EXERCISE PROMPT
Give back, word for word, the lines in the listing below from the one holding "the bold heading" down to the one holding "You are a computer-use agent. Image resolution: width=670", both ends included.

<<<<

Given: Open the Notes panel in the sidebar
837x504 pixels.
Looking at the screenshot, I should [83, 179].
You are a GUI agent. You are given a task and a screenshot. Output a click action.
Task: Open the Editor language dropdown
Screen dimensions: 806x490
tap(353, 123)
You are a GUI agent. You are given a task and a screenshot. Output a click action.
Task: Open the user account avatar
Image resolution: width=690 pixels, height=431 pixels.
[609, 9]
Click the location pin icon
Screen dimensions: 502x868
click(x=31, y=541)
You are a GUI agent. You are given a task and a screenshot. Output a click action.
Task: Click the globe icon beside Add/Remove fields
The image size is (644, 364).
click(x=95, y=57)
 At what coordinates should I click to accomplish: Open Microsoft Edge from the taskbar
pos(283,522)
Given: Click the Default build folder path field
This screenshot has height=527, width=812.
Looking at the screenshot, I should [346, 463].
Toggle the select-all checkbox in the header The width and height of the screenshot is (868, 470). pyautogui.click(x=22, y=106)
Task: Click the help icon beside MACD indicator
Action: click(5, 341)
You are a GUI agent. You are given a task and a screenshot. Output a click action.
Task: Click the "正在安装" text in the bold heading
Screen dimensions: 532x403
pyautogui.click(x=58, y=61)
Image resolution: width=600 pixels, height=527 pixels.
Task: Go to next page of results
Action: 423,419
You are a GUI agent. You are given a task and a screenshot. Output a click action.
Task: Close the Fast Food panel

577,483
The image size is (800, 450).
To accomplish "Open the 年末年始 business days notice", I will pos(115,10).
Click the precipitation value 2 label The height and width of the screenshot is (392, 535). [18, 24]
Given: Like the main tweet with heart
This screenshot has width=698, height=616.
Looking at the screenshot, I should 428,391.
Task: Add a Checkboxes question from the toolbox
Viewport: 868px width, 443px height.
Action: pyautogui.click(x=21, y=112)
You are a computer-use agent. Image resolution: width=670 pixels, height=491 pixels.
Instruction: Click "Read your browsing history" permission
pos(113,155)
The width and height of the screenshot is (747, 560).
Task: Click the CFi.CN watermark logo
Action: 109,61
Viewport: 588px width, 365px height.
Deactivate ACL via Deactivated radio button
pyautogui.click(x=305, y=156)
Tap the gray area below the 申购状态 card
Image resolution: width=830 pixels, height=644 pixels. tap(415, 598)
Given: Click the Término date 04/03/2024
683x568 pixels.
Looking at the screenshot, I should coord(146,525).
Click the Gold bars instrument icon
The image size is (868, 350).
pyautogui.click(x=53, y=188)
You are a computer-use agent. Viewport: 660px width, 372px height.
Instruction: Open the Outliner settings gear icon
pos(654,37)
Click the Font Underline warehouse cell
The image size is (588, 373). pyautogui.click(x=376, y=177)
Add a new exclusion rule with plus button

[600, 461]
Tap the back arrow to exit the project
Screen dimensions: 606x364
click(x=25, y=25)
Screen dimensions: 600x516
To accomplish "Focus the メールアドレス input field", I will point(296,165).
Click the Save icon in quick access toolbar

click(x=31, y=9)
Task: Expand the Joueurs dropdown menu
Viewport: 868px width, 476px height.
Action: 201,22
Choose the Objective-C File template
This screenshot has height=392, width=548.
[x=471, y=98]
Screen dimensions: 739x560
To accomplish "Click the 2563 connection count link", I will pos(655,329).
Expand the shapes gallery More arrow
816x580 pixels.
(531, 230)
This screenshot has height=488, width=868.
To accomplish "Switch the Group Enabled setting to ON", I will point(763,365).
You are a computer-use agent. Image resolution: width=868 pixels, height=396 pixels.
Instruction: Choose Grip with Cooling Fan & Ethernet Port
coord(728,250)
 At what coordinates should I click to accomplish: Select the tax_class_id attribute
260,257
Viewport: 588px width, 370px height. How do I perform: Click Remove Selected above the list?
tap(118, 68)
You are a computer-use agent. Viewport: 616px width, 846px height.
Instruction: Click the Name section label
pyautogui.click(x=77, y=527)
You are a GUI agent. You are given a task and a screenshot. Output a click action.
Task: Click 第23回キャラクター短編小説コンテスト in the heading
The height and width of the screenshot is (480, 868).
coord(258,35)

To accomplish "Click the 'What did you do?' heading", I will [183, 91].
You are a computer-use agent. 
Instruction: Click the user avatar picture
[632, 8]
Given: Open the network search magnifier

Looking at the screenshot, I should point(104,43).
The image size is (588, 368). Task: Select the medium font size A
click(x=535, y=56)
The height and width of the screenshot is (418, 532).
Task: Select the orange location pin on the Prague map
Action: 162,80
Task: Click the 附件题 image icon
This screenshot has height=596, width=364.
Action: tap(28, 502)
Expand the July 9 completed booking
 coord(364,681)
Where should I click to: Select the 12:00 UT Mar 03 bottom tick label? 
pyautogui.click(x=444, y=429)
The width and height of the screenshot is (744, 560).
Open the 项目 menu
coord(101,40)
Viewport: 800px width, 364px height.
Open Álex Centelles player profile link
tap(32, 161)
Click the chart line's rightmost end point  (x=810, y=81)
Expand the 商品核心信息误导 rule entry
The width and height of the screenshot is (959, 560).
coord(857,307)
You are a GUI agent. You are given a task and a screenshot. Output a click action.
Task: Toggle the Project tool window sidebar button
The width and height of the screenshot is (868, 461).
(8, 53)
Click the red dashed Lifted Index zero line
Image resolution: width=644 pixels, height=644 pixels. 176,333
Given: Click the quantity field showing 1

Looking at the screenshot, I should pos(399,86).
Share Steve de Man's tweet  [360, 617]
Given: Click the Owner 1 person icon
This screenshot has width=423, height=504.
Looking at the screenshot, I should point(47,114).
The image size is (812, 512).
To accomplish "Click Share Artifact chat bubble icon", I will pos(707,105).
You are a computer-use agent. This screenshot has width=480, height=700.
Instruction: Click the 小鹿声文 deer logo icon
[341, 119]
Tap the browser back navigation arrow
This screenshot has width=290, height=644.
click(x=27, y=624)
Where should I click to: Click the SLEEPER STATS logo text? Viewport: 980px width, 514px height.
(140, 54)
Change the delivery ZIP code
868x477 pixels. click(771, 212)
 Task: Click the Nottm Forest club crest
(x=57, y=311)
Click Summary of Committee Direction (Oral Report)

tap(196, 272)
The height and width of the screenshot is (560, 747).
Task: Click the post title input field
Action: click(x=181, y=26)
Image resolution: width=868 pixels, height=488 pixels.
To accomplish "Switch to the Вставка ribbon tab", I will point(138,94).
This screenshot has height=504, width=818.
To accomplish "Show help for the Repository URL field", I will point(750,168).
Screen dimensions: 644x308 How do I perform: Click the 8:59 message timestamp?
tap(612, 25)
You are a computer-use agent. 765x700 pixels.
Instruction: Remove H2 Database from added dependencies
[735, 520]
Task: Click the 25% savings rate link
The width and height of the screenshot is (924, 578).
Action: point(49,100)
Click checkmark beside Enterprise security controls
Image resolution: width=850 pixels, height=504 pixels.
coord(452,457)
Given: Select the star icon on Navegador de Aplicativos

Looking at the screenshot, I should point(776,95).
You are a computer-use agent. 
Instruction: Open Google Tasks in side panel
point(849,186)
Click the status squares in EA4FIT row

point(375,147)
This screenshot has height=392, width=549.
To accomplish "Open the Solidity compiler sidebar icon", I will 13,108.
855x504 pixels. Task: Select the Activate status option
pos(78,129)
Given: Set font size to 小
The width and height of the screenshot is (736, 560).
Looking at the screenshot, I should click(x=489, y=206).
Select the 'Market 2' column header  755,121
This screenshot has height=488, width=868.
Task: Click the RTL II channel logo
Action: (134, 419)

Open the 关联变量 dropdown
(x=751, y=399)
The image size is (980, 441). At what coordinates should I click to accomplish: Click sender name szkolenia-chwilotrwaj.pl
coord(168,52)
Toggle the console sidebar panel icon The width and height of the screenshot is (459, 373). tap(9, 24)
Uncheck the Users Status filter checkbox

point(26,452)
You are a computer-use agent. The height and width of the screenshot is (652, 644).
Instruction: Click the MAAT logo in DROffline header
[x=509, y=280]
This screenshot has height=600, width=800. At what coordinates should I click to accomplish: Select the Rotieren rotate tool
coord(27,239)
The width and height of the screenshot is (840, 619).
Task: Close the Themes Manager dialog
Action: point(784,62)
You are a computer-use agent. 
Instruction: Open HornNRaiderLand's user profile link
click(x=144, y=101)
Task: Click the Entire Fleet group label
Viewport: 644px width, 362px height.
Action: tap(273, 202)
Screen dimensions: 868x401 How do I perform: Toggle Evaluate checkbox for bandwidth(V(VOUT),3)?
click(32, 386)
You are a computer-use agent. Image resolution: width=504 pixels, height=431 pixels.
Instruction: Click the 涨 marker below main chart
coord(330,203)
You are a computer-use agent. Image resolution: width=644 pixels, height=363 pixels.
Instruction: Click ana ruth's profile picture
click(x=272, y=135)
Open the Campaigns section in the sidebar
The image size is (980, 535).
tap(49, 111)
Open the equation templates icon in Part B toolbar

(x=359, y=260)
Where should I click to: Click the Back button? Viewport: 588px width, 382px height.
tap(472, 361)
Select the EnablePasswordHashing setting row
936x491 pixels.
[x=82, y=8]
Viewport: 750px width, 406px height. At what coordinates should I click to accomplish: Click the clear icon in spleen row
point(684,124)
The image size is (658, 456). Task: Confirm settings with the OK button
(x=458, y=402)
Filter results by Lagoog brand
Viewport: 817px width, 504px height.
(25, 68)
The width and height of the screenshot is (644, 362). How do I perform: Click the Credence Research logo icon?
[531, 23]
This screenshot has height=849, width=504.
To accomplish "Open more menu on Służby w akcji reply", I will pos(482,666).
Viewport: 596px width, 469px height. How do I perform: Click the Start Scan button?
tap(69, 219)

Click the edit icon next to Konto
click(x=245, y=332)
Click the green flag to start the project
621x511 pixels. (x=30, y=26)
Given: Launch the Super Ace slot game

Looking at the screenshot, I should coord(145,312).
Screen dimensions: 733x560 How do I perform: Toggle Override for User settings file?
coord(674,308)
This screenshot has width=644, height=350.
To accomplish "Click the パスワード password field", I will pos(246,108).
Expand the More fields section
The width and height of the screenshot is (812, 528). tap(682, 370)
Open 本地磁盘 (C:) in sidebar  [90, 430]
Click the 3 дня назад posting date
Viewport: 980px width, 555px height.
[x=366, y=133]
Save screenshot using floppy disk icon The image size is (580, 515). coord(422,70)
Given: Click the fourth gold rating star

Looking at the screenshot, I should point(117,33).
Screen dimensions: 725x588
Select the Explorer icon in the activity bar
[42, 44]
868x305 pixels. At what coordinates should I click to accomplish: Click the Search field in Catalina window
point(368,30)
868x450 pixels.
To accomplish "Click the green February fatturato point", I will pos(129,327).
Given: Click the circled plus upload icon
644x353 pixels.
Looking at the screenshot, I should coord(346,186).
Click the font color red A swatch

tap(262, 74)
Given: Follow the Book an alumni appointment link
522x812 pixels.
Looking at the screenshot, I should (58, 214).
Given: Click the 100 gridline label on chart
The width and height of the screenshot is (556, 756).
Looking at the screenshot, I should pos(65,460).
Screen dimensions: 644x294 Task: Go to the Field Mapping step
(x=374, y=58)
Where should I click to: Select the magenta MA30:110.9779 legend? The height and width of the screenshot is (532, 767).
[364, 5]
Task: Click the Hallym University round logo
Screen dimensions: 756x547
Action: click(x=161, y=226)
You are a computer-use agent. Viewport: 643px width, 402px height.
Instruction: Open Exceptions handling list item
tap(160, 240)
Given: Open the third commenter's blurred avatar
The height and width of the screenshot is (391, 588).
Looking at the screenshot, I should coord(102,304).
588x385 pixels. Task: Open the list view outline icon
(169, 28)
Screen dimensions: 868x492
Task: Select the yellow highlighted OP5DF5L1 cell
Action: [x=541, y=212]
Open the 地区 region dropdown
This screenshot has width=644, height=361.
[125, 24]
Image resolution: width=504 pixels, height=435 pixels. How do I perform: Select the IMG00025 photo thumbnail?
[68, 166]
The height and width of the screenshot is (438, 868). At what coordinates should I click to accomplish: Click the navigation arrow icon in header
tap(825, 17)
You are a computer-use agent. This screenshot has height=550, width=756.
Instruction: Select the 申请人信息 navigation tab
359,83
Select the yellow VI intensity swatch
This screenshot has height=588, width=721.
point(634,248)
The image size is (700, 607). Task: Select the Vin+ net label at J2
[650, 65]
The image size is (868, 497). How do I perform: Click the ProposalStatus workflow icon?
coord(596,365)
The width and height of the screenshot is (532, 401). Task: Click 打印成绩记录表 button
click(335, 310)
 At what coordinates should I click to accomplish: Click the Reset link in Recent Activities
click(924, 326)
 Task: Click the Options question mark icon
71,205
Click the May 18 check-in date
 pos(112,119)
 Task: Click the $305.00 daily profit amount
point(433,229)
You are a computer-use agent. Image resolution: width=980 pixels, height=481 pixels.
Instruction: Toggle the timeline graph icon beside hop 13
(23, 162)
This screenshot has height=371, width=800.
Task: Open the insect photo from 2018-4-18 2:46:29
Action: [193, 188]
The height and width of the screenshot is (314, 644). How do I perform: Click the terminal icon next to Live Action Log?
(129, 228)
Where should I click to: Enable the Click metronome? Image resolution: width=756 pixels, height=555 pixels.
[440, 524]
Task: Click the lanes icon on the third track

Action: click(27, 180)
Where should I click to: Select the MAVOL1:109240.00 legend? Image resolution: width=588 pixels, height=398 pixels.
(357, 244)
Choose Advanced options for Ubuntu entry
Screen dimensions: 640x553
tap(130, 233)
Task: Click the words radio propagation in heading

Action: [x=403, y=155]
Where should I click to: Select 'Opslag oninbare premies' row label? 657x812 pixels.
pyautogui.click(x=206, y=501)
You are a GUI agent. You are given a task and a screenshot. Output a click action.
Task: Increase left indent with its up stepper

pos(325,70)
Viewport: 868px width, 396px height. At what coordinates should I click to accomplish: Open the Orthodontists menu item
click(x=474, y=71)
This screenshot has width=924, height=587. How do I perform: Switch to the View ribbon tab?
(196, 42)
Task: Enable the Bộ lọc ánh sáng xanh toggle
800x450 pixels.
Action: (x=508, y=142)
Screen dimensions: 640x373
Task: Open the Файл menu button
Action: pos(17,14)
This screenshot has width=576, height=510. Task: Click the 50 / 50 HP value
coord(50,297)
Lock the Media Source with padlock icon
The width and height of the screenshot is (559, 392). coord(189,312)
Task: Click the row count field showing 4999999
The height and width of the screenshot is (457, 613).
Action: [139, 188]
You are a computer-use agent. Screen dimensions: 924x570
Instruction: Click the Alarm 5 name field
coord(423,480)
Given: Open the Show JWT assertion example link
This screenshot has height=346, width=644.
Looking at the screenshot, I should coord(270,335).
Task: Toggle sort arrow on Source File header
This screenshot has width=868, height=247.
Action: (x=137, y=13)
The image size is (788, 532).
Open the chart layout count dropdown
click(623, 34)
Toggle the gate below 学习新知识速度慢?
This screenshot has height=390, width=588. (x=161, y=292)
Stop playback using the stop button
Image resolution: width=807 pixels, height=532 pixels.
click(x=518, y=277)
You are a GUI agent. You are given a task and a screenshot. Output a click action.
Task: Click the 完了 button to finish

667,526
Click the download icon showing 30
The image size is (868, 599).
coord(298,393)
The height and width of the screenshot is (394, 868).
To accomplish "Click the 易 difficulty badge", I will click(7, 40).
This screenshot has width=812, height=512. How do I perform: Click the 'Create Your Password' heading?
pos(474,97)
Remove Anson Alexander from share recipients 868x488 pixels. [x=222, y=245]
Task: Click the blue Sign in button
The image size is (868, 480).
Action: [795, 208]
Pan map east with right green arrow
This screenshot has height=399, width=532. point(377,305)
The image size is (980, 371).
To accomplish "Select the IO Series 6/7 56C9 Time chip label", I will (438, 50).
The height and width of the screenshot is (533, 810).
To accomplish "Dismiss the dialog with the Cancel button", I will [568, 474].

>>>>

ANSWER SPACE
Task: Click the "正在安装" text in the bold heading
Screen dimensions: 532x403
pyautogui.click(x=58, y=61)
Image resolution: width=600 pixels, height=527 pixels.
Task: Go to next page of results
Action: 423,419
You are a GUI agent. You are given a task and a screenshot. Output a click action.
Task: Close the Fast Food panel

577,483
The image size is (800, 450).
To accomplish "Open the 年末年始 business days notice", I will pos(115,10).
Click the precipitation value 2 label The height and width of the screenshot is (392, 535). [18, 24]
Given: Like the main tweet with heart
This screenshot has width=698, height=616.
Looking at the screenshot, I should 428,391.
Task: Add a Checkboxes question from the toolbox
Viewport: 868px width, 443px height.
Action: pyautogui.click(x=21, y=112)
You are a computer-use agent. Image resolution: width=670 pixels, height=491 pixels.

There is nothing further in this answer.